Ровно, не торопясь фрейлина прошагала по короткой подъездной аллее. У крыльца стояла коляска, запряжённая серой в яблоках парой, кучер подрёмывал на козлах. Значит, гость ещё не уехал. Пока ни слуг, ни хозяев не было видно. Орлова обежала взглядом фасад особняка и обнаружила, что половина его окон распахнута навстречу тёплому майскому ветерку. Это касалось и комнат первого этажа. Если повезёт, и приехавший гость встретится с хозяйкой дома в одной из комнат с открытыми окнами, можно будет подслушать разговор. Агата Андреевна перебежала газон и прижалась к стене дома, а потом, прячась за кустами, пошла вдоль окон. Расчёт оказался верным, уже через минуту фрейлина обнаружила и гостя, и хозяйку. Начало их разговора Орлова не слышала, зато попала на кульминацию ссоры.
– Я этого не потерплю! – рычал мужчина, и в его голосе сквозила такая ненависть, что фрейлина поёжилась. – Что это значит? С чего это ты запретила давать ссуды моим людям?
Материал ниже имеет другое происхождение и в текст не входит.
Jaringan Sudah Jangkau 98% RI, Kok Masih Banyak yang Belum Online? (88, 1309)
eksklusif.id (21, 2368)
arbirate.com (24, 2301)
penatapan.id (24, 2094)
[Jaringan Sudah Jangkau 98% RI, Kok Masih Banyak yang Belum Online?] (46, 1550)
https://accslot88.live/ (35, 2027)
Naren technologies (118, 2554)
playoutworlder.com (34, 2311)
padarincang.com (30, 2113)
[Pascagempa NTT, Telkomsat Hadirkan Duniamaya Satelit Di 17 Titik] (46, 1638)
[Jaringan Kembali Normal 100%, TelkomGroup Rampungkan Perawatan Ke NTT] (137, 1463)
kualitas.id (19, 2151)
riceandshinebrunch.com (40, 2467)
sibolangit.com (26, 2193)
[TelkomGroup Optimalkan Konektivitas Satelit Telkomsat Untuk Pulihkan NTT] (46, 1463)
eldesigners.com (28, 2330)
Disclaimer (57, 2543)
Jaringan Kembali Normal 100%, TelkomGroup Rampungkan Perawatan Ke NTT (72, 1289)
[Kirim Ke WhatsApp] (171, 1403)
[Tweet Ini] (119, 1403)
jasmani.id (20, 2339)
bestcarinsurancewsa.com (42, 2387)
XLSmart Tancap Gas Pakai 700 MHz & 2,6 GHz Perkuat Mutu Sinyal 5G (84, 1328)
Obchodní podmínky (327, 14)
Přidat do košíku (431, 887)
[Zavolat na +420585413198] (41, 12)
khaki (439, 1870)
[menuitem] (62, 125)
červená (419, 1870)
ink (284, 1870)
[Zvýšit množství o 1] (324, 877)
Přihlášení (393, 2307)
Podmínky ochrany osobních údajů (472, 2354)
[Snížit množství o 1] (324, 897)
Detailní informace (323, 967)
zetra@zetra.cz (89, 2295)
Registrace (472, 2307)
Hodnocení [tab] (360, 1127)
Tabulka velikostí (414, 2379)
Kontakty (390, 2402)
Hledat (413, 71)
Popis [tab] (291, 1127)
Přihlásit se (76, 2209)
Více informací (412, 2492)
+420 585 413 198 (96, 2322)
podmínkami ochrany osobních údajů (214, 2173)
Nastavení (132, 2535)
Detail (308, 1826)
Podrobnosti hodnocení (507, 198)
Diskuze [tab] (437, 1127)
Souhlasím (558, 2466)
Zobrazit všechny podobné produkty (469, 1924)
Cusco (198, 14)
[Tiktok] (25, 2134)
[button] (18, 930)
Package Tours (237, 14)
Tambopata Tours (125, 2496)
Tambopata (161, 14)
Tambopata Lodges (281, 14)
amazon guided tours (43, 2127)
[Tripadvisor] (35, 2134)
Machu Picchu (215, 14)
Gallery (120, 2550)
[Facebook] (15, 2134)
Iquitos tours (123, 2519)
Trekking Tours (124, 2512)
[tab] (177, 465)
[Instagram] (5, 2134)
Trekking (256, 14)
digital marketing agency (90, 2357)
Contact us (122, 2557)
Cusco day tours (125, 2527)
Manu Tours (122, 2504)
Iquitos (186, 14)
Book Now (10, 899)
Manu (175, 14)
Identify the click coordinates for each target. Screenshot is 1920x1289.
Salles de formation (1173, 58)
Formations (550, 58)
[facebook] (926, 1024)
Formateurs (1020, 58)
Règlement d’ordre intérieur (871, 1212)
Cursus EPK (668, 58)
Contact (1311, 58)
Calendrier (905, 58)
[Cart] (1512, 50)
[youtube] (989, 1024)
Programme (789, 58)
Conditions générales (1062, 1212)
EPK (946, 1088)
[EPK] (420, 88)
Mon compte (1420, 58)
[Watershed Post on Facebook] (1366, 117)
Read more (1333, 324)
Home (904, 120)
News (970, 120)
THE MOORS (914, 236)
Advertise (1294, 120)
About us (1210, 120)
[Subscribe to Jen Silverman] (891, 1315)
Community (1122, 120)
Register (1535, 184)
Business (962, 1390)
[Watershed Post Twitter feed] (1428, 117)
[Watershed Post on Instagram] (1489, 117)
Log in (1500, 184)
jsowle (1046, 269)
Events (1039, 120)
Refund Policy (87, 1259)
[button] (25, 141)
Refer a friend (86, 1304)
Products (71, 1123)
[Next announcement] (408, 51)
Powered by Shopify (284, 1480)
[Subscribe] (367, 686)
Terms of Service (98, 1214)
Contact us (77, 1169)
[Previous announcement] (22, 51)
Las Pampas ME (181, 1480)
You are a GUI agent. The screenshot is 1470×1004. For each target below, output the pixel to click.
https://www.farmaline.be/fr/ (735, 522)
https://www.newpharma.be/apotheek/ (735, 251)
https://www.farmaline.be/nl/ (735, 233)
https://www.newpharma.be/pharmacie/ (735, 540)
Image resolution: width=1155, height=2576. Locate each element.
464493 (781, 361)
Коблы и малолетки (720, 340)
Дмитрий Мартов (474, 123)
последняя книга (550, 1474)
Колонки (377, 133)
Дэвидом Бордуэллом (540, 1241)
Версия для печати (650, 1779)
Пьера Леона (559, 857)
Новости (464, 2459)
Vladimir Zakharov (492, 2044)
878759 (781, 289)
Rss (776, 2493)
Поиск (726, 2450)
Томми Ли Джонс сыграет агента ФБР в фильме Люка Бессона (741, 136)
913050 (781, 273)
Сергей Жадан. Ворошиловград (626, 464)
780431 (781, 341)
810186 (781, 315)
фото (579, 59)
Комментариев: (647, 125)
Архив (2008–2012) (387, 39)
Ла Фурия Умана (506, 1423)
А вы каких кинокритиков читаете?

– Я распорядилась не давать денег сомнительным просителям. Все мои ростовщики должны сами разбираться, кому выписывать деньги под залог, а кому нет. Если у кого-то полиция обнаружит краденые заклады, тому придётся возместить мне убытки из собственного кармана, – женщина говорила ровно, не повышая голоса, но Орлова услышала в её тоне насмешку. – На твоих людях ведь нет надписи «бандит де Вилардена». Или правильнее сказать – «банкира Рогана»?
Похоже, не только фрейлина обладала чутким слухом, гость тоже всё понял, поскольку в комнате загремела разбитая в ярости посуда, да и голос мужчины сорвался на крик:
– Ты у меня дошутишься! Я никому два раза не повторяю, но для тебя сделаю исключение и скажу: позаботься о своём сыне, не играй судьбой Жильбера. Ты думаешь, я не понимаю, на кого ты работаешь? Это ты для Ментона стараешься. Вы надеетесь, что, обрубив мне возможность сбывать добычу, подорвёте моё влияние в Париже? Да не смешите! Я твоего красавчика Рауля на одну ладонь положу, а другой прихлопну!
Женщина молчала, и Орлова предположила, что гость попал в точку, а хозяйка оказалась к этому не готова. И точно, когда Мари-Элен заговорила, в её голосе больше не было ни высокомерия, ни иронии.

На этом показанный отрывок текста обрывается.